Notre recherche demande si les inégalités affectent la manière dont la politique monétaire doit être menée dans une économie stylisée où les cycles économiques sont motivés par des innovations technologiques. Dans ce cadre, une personne riche – appelez-la R – possède tout le capital. Le revenu de R est donc composé de dividendes et de salaires après impôt. En revanche, une personne pauvre – appelez-la P – ne reçoit que des salaires et un transfert du gouvernement financé par l'impôt sur les dividendes. Dans le modèle, les bénéfices et les revenus du capital augmentent en réponse à des chocs de productivité positifs, exacerbant ainsi les inégalités. De plus, les salaires sont influencés par la technologie: lorsque la productivité augmente, la part de R dans le revenu salarial total augmente, tandis que celle de P. diminue. Ces mécanismes sont cohérents avec les données micro et macro-économiques américaines et correspondent aux effets empiriques des chocs technologiques sur les inégalités de consommation.

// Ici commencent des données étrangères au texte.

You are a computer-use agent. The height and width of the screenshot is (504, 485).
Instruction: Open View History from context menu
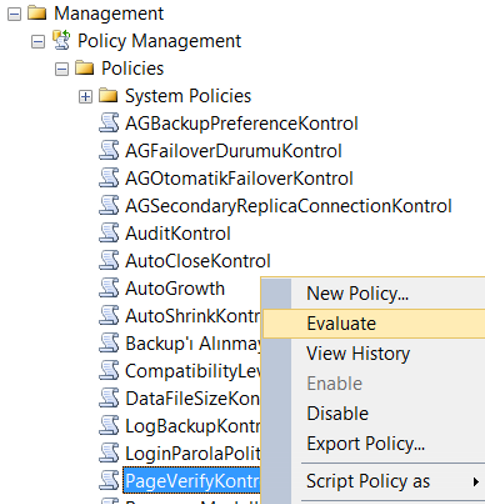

Nous étudions les implications pour la politique monétaire dans deux contextes. Dans la première, la banque centrale choisit la meilleure trajectoire possible des taux d'intérêt avec des informations complètes et en se souciant de manière égale de tous les individus. Ce paramètre est appelé «stratégie optimale». Dans le second cas, la banque centrale définit la politique monétaire selon une règle dite de Taylor, qui prescrit un taux d'intérêt donné selon que l'inflation et la production s'écartent des niveaux souhaités. Ce second paramètre est utile car il est plus proche de ce que font les banques centrales dans la pratique. Dans notre étude, le concept pertinent d'inégalité est la différence de consommation entre riches et pauvres.

Implications pour la politique monétaire

Dans le premier cas, nous constatons qu'une banque centrale devrait accorder un certain poids aux inégalités de consommation observées. Cela signifie que la banque centrale utilisera la politique monétaire, c'est-à-dire fixer des taux d'intérêt pour stimuler la croissance et les salaires, ce qui a pour effet de réduire les inégalités de consommation tout en tolérant que l'inflation dépasse son objectif. Cependant, nous constatons que ce poids est généralement faible et donc que la production et l'inflation ne sont pas si différentes de celles qui prévaudraient si la banque centrale ignorait les inégalités. Il est intéressant de noter qu'une banque centrale poursuivant une telle «politique optimale» se soucie progressivement moins de l'inflation et plus de la croissance, plus le niveau initial d'inégalité est élevé. En effet, lorsque l'inégalité initiale est élevée, la banque centrale s'efforcera d'ajuster les taux d'intérêt pour stabiliser les salaires et protéger la consommation des pauvres. Ainsi, la stabilisation des salaires, et donc des inégalités, coïncide avec la stabilisation de la croissance.

Dans le second cadre, nous constatons qu'une banque centrale devrait poursuivre une «règle de Taylor» augmentée ciblant également les inégalités de consommation. Cela signifie qu'à la suite d'un choc de productivité positif, les taux d'intérêt devraient être fixés à un niveau inférieur au niveau impliqué par une règle de Taylor standard qui cible uniquement la production et l'inflation. Une politique de taux d'intérêt plus bas conduit à des salaires plus élevés qui profitent aux pauvres. Au-delà de la réduction des inégalités, une telle politique est également bénéfique plus généralement car elle améliore les résultats d'inflation et de croissance en évitant un resserrement excessif du taux d'intérêt en réponse à un choc de productivité positif.

Ces résultats suggèrent que le bien-être pourrait être amélioré si les banques centrales prennent en compte les inégalités lors de la conduite de la politique monétaire, en particulier si elles suivent des règles de taux d'intérêt typiques. Nos résultats sont bien sûr spécifiques au modèle et peuvent être complétés en considérant des caractéristiques supplémentaires, par exemple en incluant des types de travail différenciés et donc des salaires différenciés, ou un ensemble plus riche d'actifs disponibles. Les résultats renforcent les arguments en faveur de travaux plus théoriques et empiriques sur la question.